A vrai dire, ce n’était pas une rue, ni même une adresse, mais un immense escalier à gravir en s’y frayant un chemin à travers tout un attroupement attendant l’heure.
Le repas qui précédait cette ascension, le premier souvenir d’une sole rebondie et dorée, présentée sur un ovale blanc. Elle était sans aucun doute, on m’en persuadait, une des clés pour réussir ce concours parisien, légèreté pour les estomacs un peu noués, fluidité pour les doigts nerveux.
Mademoiselle Guyon que l’on surnommait Miss Guyon y inscrivait ses petits enfants provinciaux, les disciplinés ainsi que ceux qu’elle appelait avec un certain désespoir ses « outils ».
Cette demoiselle habitait une de ces vieilles maisons blotties au pied de la cathédrale, qui supportait encore au premier étage un piano, peut-être deux, ses meubles, ses livres et aussi plus d’une cinquantaine de parents et d’enfants pour l’audition de fin d’année.
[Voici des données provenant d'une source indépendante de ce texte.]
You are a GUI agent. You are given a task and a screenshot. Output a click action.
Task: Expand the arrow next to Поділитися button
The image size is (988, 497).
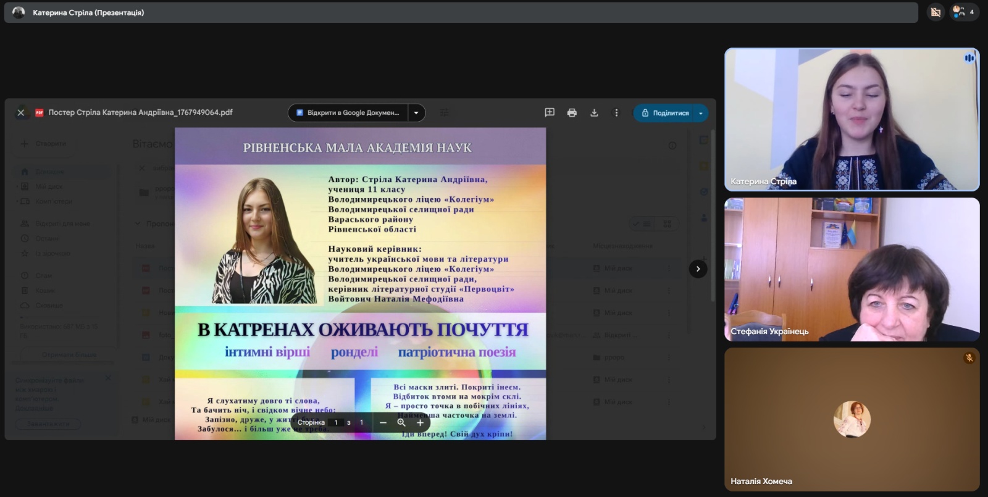[x=701, y=114]
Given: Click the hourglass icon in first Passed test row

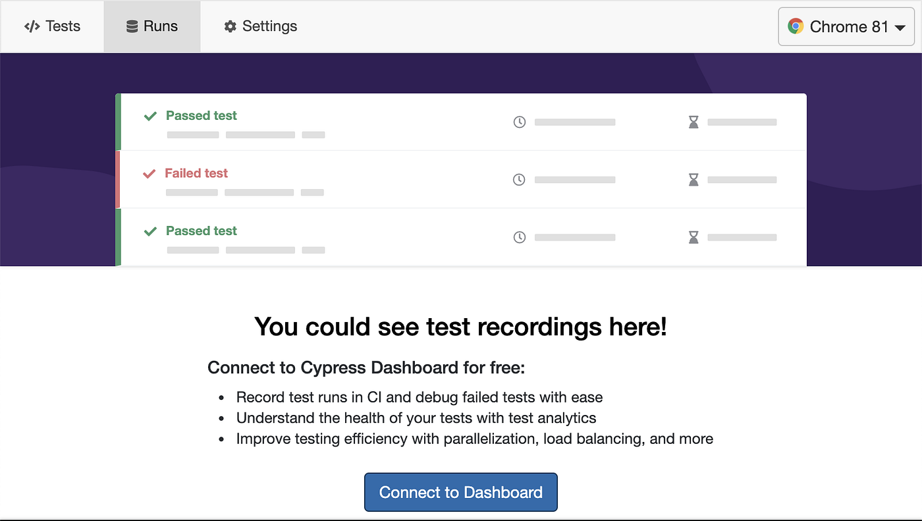Looking at the screenshot, I should [x=693, y=122].
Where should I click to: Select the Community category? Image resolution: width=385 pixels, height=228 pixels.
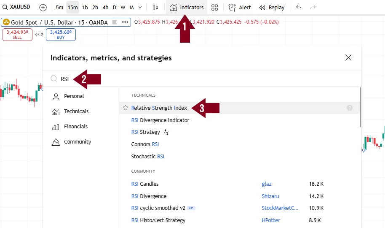tap(77, 142)
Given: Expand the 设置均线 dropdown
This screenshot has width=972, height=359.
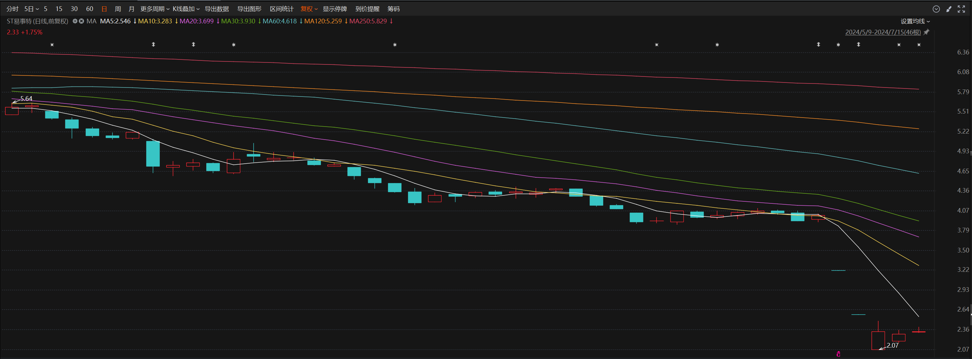Looking at the screenshot, I should point(915,21).
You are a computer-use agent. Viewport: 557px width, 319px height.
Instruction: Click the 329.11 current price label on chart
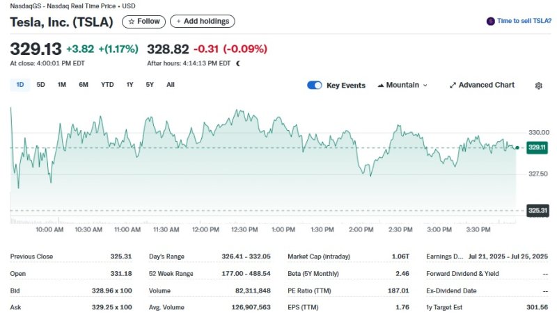537,147
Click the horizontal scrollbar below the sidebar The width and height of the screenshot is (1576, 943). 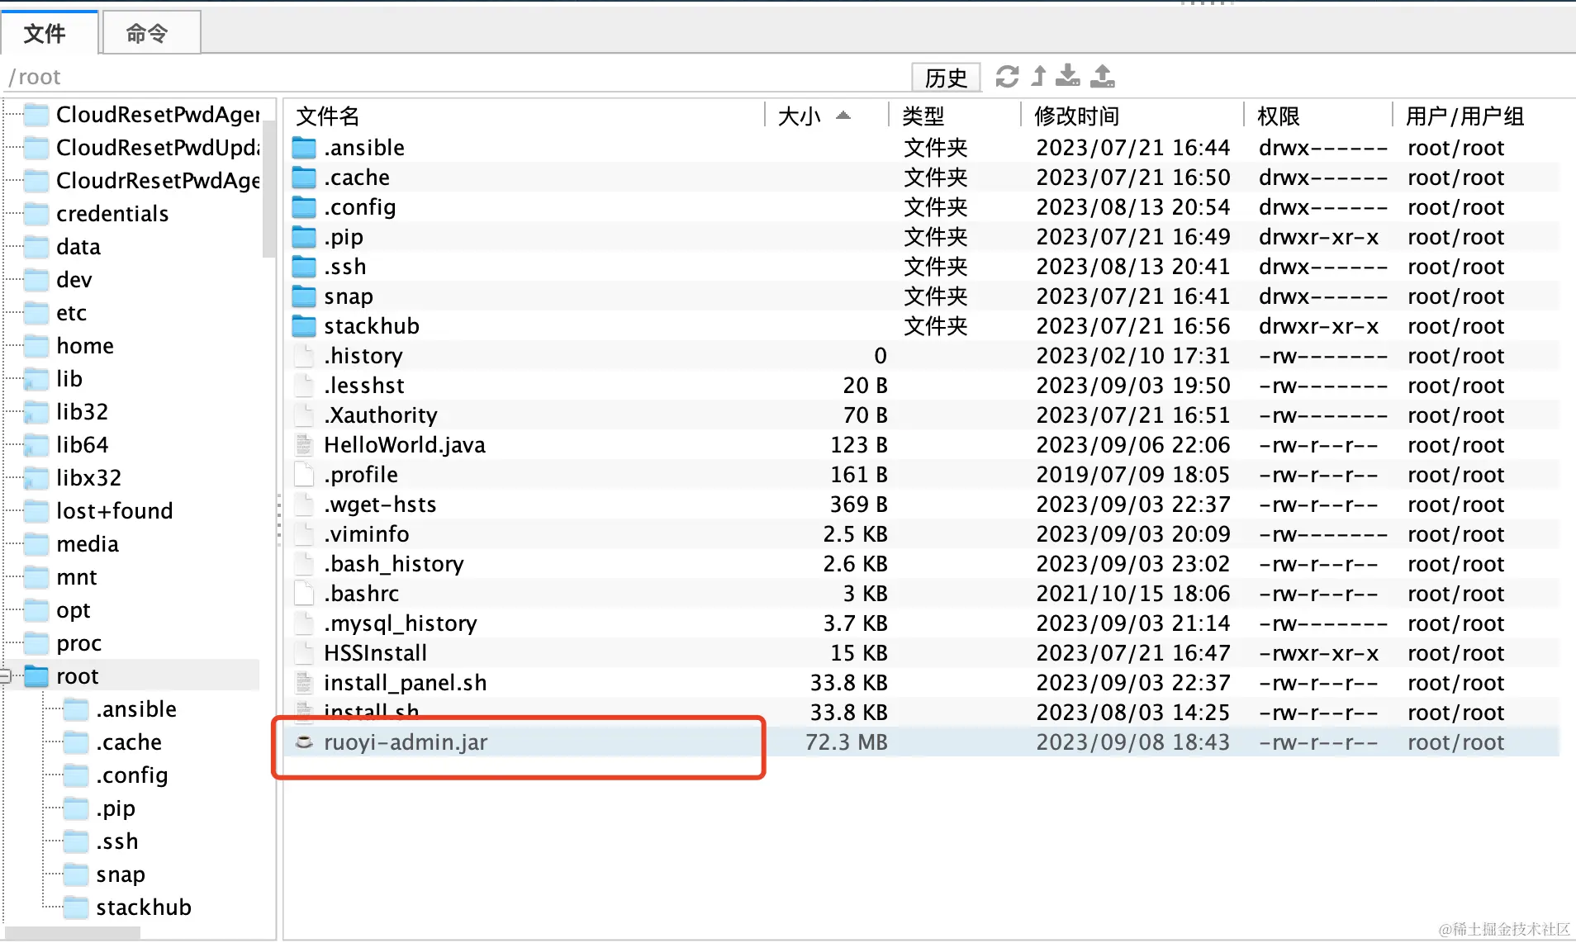coord(73,933)
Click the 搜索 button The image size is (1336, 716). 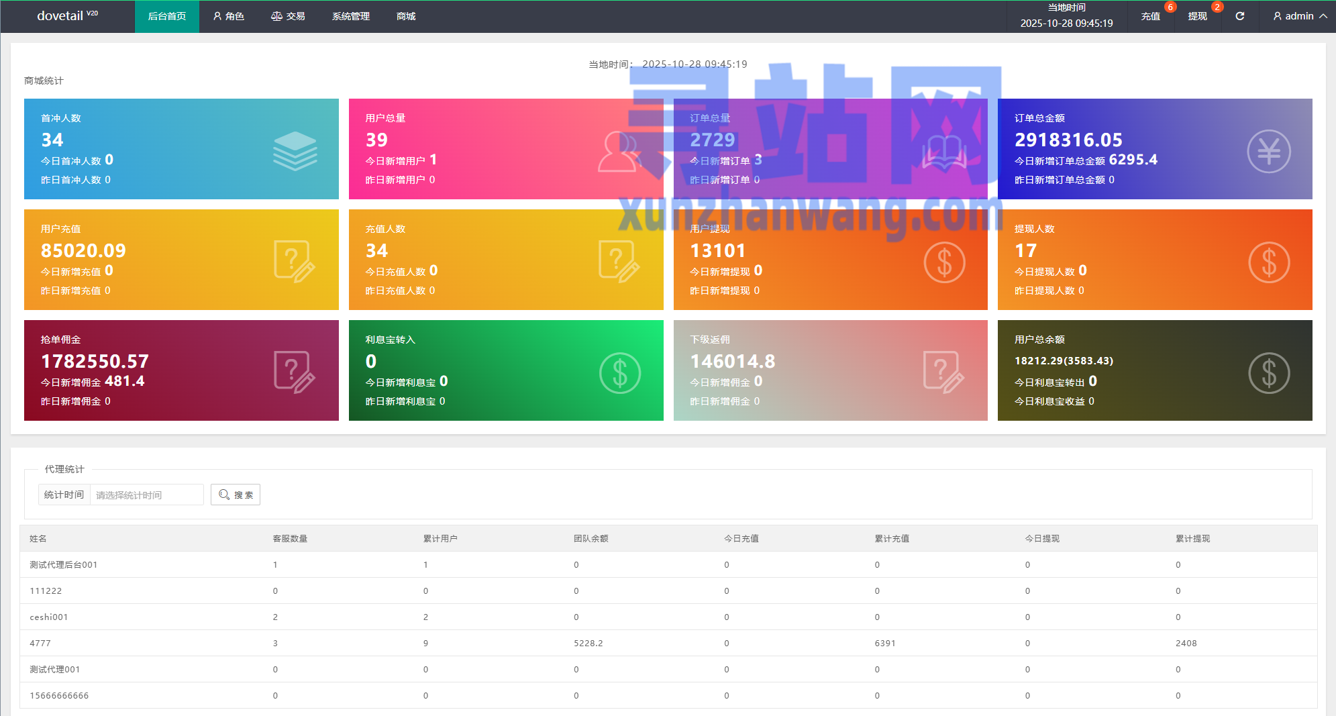(236, 495)
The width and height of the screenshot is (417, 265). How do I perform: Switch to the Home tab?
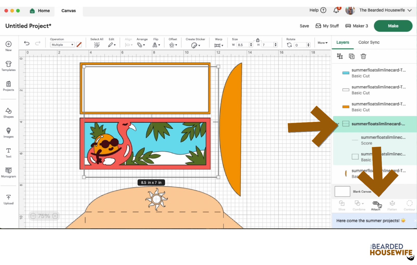[40, 11]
Arrivée bravement en haut de cet escalier, je n’avais plus qu’à repérer la salle, photographier le jury, approcher le piano et grimper sur son tabouret pour l’apprivoiser.
Mais, une fois installée en position la plus haute, c’est à peine si mes mains pouvaient se poser confortablement sur le clavier. Je sens encore sur mes épaules d’enfant les sourires chaleureux, j’entends les pas pressés apporter une brassée de grands livres plus ou moins épais. « Celui-ci ou celui-là, deux devraient suffire, un de plus ? »… pas de réponse…je restais muette et n’osais dire sur quelle quantité de littérature je devais m’asseoir, le piano seul devant s’exprimer.
La mission accomplie, ne pas se perdre dans ce qui m’apparaissait alors un palais à découvrir.
Je m’égarais suffisamment pour qu’une main bienveillante me raccompagne jusqu’à l’escalier.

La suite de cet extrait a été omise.